| WHAT YOU WILL DO |
In the records below, copy each line from the one containing "Вышла книга Петра" through the one containing "Агитация (535, 87)", and offset every coordinate in the answers by adding 40 to each number. Output only those lines, with their requests left as they appear.

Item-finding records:
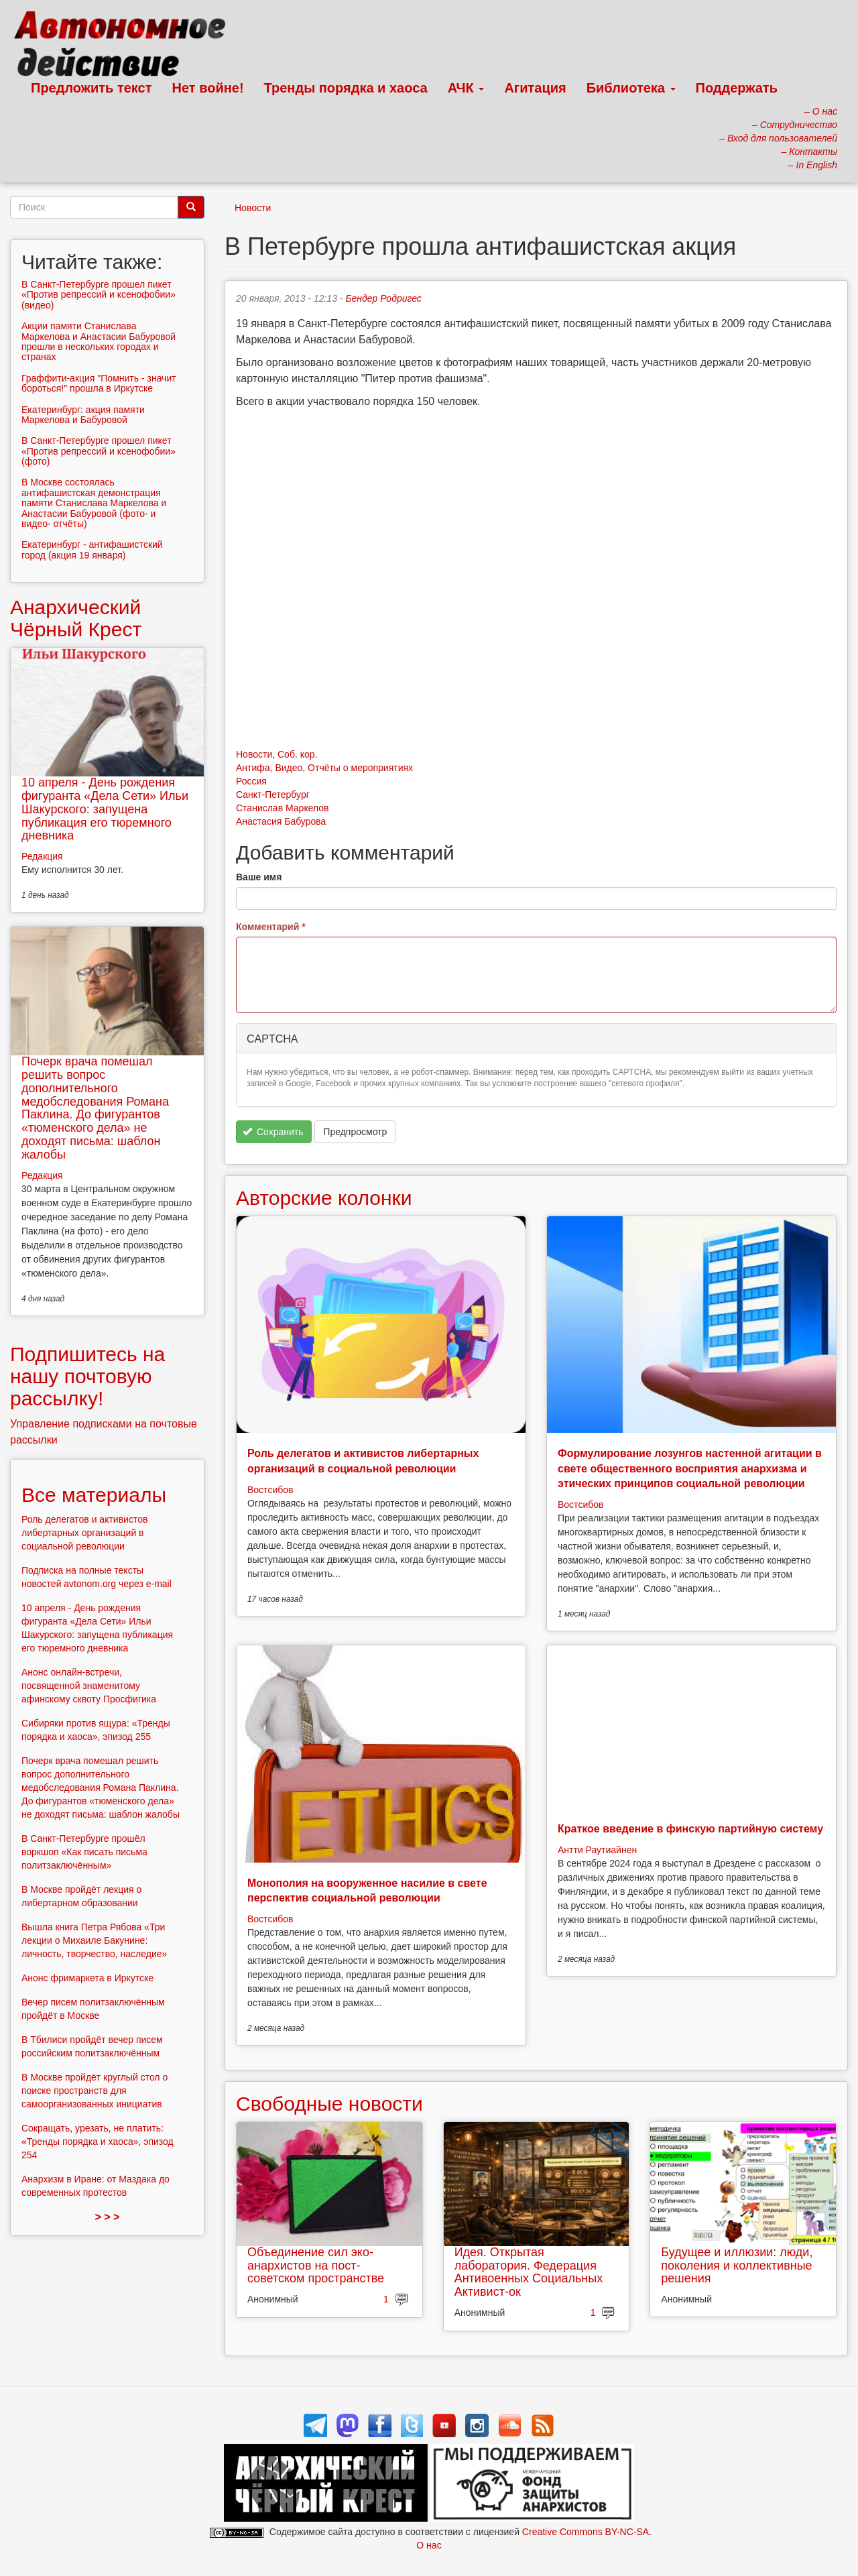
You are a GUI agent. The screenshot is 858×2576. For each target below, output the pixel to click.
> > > (107, 2217)
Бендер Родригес (383, 298)
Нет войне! (208, 87)
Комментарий (271, 926)
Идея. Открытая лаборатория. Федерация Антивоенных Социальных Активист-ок (528, 2271)
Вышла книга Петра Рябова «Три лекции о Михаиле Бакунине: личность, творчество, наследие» (94, 1940)
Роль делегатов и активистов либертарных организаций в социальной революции (84, 1533)
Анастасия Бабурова (281, 821)
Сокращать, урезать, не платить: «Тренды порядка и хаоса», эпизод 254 (97, 2141)
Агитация (535, 87)
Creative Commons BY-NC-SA (585, 2531)
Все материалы (93, 1495)
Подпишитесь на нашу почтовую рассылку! (87, 1376)
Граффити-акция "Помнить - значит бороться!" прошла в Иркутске (98, 383)
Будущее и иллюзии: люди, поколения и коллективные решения (736, 2265)
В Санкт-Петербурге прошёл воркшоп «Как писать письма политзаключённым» (84, 1852)
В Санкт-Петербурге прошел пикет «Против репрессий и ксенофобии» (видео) (98, 294)
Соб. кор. (297, 754)
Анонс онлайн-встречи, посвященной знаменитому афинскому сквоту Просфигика (88, 1685)
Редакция (42, 856)
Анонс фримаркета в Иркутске (87, 1978)
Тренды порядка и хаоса (346, 87)
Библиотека (631, 87)
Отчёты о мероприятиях (360, 767)
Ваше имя (259, 877)
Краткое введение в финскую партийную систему (690, 1828)
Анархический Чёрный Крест (75, 618)
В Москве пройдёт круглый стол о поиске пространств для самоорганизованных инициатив (94, 2090)
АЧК (466, 87)
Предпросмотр (355, 1131)
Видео (288, 767)
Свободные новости (329, 2104)
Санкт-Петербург (273, 794)
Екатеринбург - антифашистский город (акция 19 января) (92, 549)
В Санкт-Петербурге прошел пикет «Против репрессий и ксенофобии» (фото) (98, 451)
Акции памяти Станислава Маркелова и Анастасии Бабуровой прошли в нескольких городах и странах (98, 341)
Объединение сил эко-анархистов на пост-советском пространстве (315, 2265)
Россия (251, 781)
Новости (253, 207)
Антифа (253, 767)
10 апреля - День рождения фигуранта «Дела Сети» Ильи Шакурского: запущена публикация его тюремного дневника (104, 809)
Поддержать (737, 87)
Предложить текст (91, 87)
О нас (428, 2545)
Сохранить (273, 1131)
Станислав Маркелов (282, 808)
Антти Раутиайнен (597, 1850)
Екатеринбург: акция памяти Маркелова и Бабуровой (83, 414)
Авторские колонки (324, 1198)
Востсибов (270, 1489)
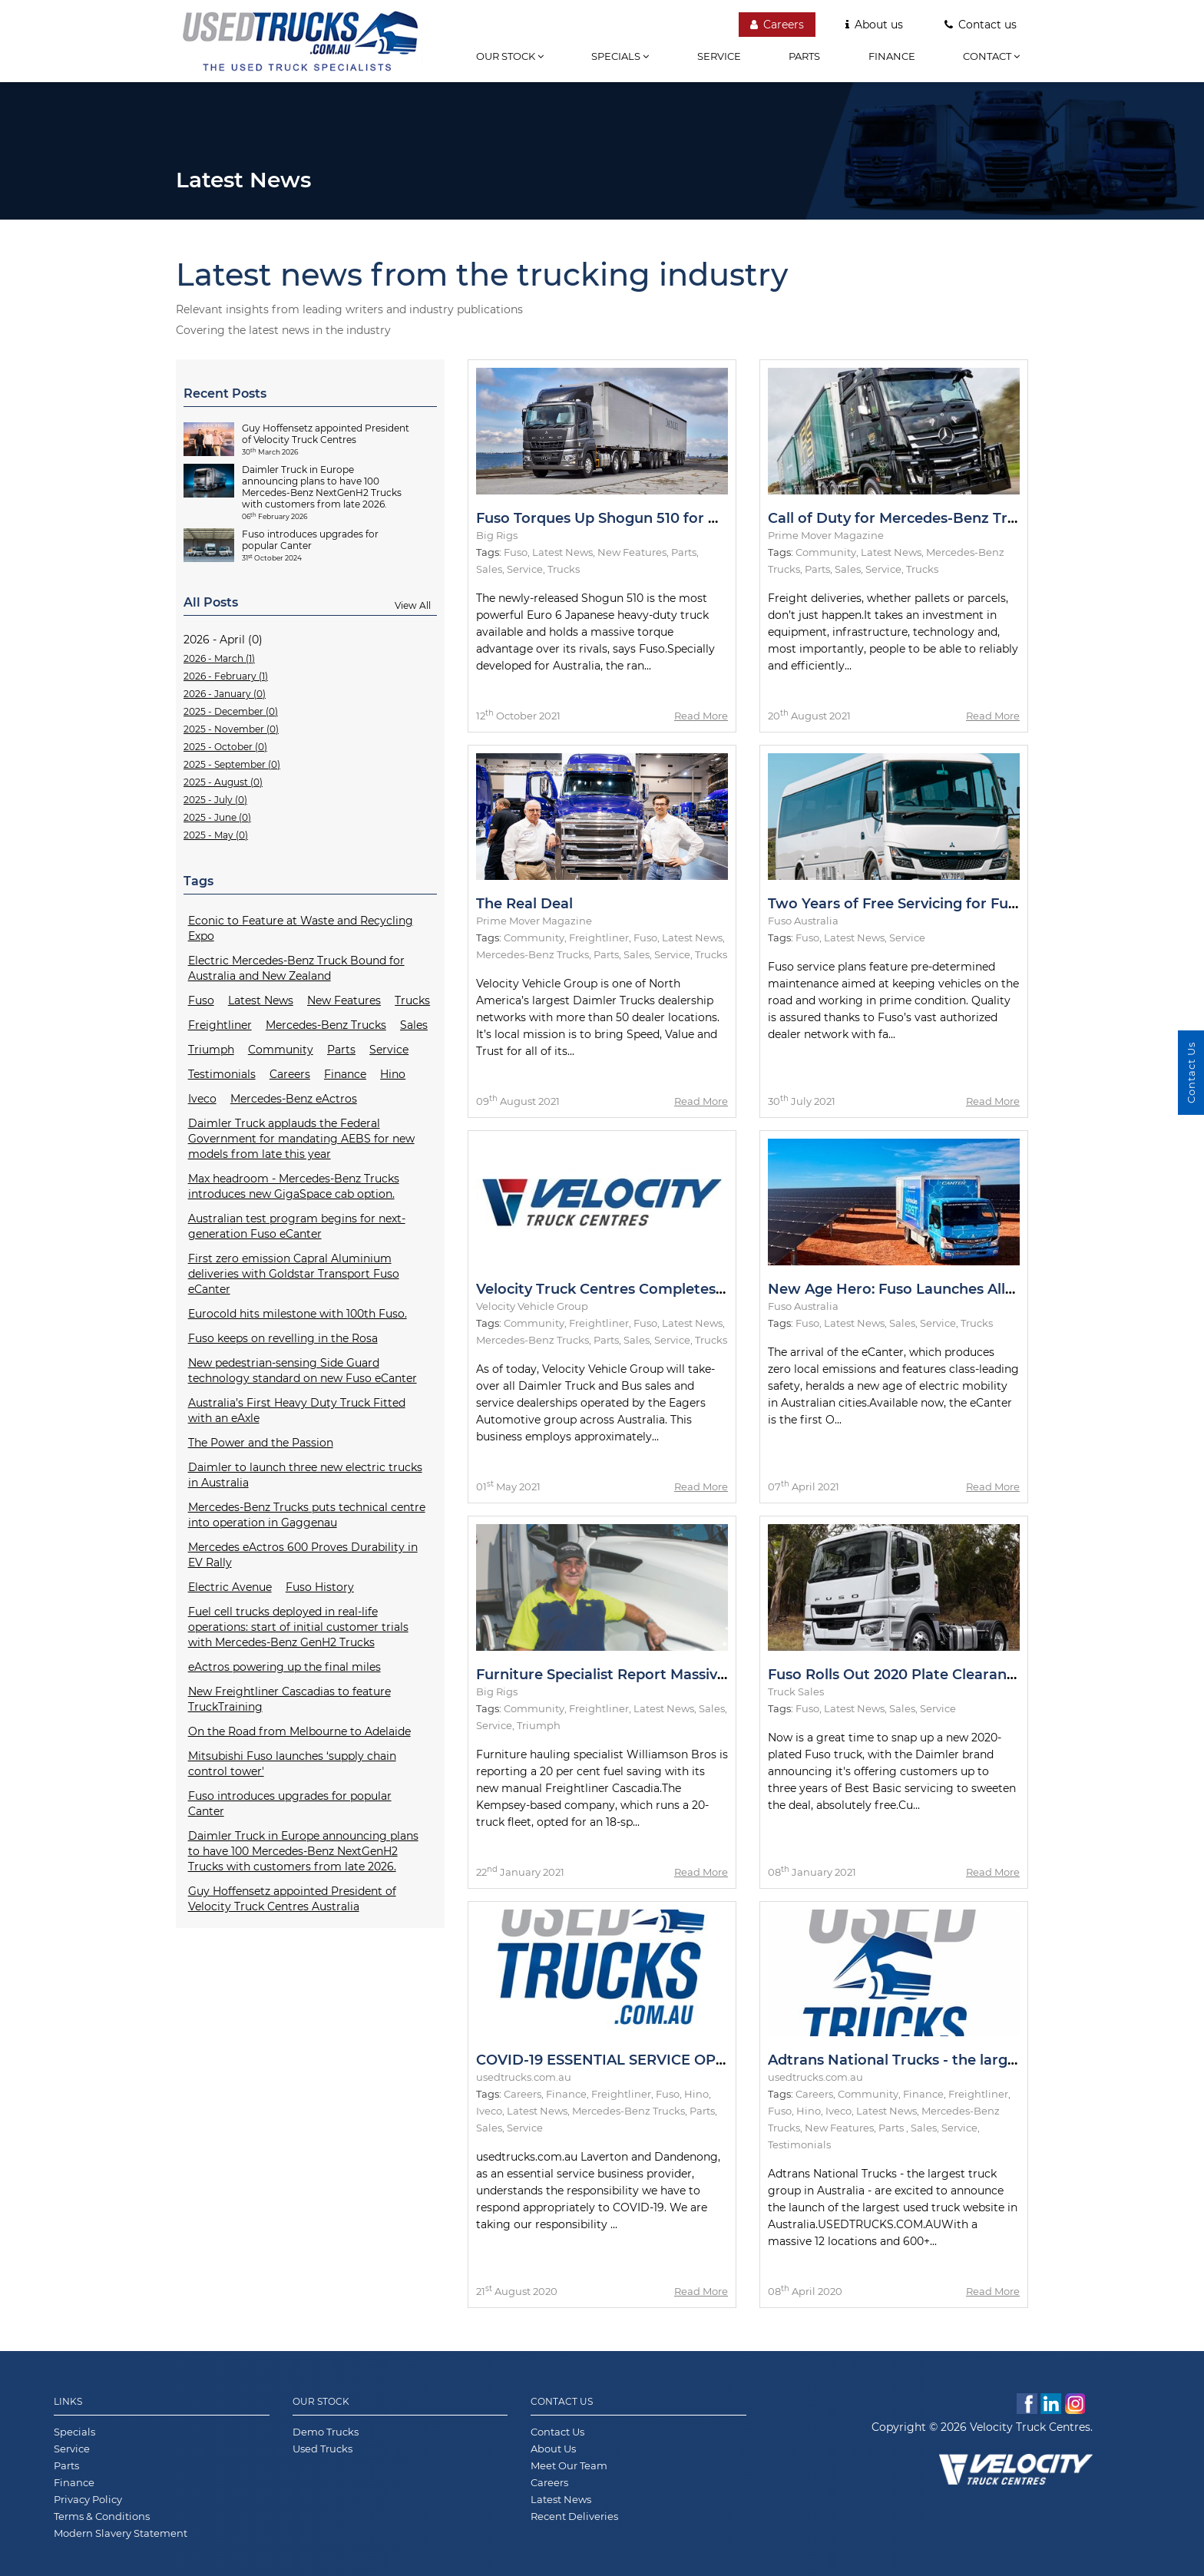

| ANSWER TO THE PROBLEM |
Вышла книга Петра Рябова «Три лекции о Михаиле Бакунине: личность, творчество, наследие» (134, 1980)
Роль делегатов и активистов либертарных организаций в социальной революции (124, 1573)
Анастасия Бабурова (321, 861)
Сокращать, урезать, не платить: «Тренды порядка и хаоса», эпизод 254 (137, 2181)
Агитация (575, 127)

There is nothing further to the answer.